AIM OF THE EXERCISE | Give the whole listing below once more, exactly, without pictures.
------------------------------------
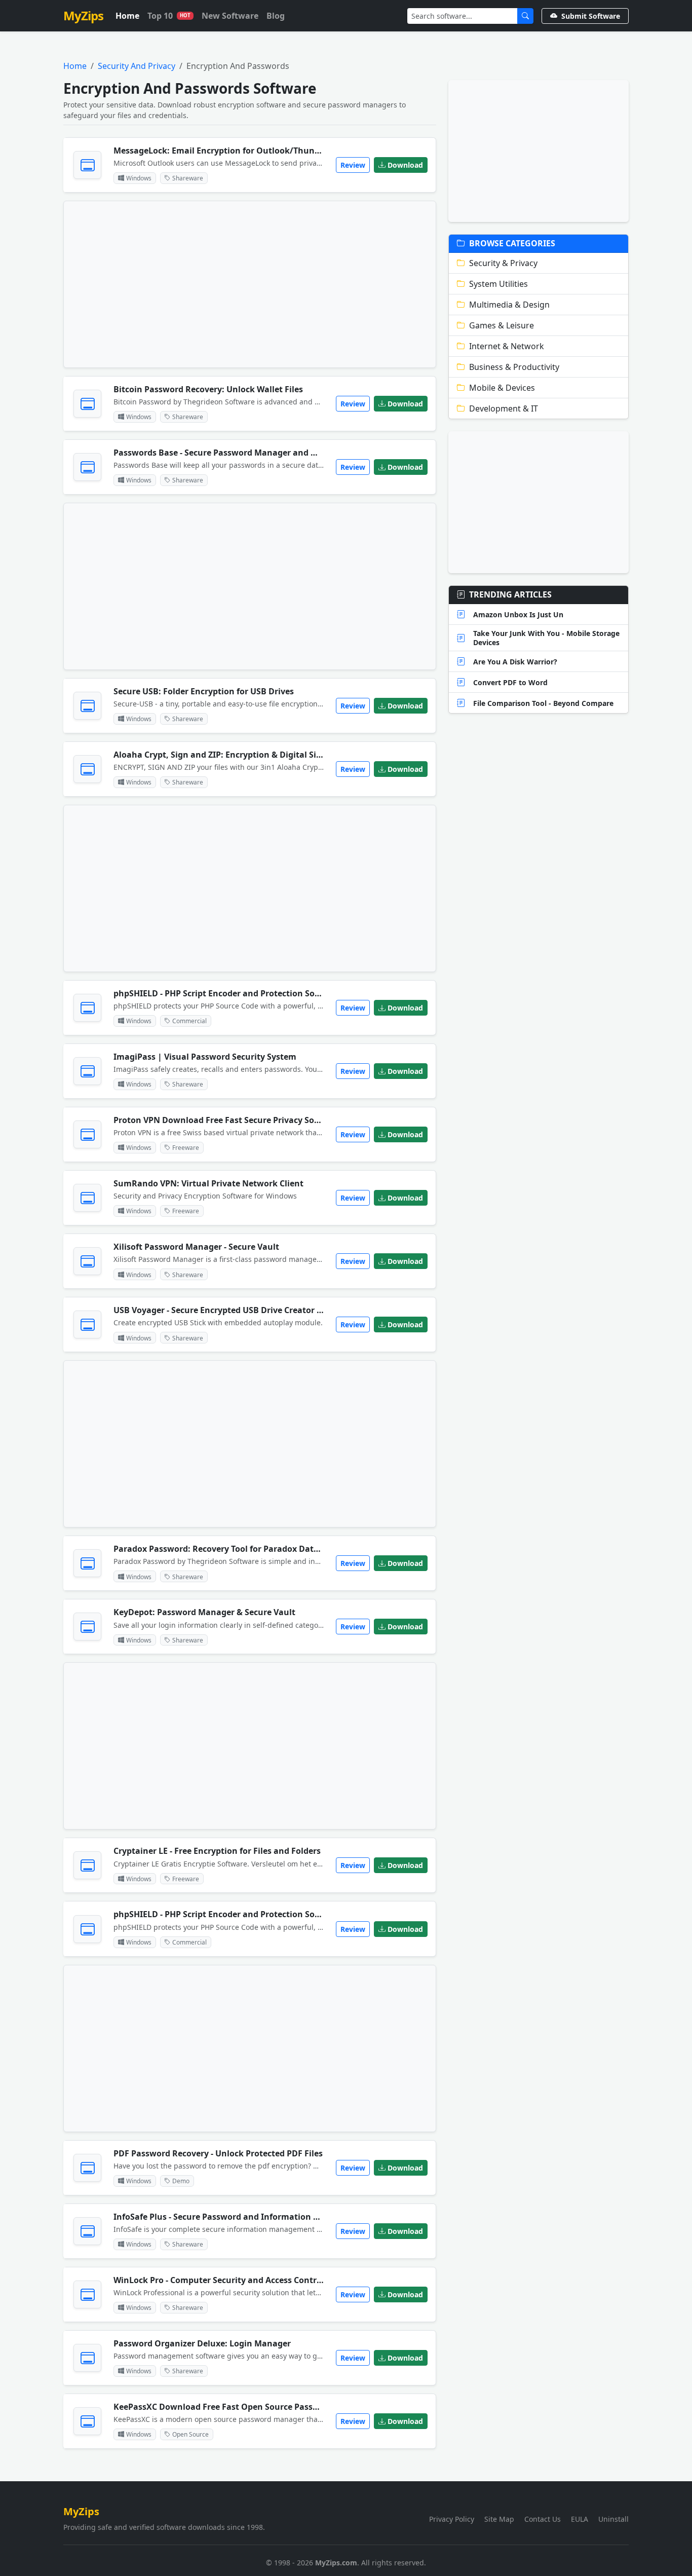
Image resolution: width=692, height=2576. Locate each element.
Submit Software (590, 16)
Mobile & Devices (502, 387)
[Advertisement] (250, 284)
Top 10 (168, 15)
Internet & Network (506, 346)
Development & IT (503, 408)
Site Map (499, 2519)
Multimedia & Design (509, 304)
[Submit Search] (525, 16)
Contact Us (542, 2519)
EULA (579, 2519)
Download (405, 165)
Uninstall (613, 2519)
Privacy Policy (451, 2519)
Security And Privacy (136, 65)
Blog (275, 15)
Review (352, 165)
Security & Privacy (503, 263)
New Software (230, 15)
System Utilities (498, 283)
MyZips (83, 15)
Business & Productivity (514, 366)
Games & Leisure (501, 325)
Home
------------------------------------
ANSWER SECTION |
Image resolution: width=692, height=2576. Locate each element.
Submit Software (590, 16)
Mobile & Devices (502, 387)
[Advertisement] (250, 284)
Top 10 (168, 15)
Internet & Network (506, 346)
Development & IT (503, 408)
Site Map (499, 2519)
Multimedia & Design (509, 304)
[Submit Search] (525, 16)
Contact Us (542, 2519)
EULA (579, 2519)
Download (405, 165)
Uninstall (613, 2519)
Privacy Policy (451, 2519)
Security And Privacy (136, 65)
Blog (275, 15)
Review (352, 165)
Security & Privacy (503, 263)
New Software (230, 15)
System Utilities (498, 283)
MyZips (83, 15)
Business & Productivity (514, 366)
Games & Leisure (501, 325)
Home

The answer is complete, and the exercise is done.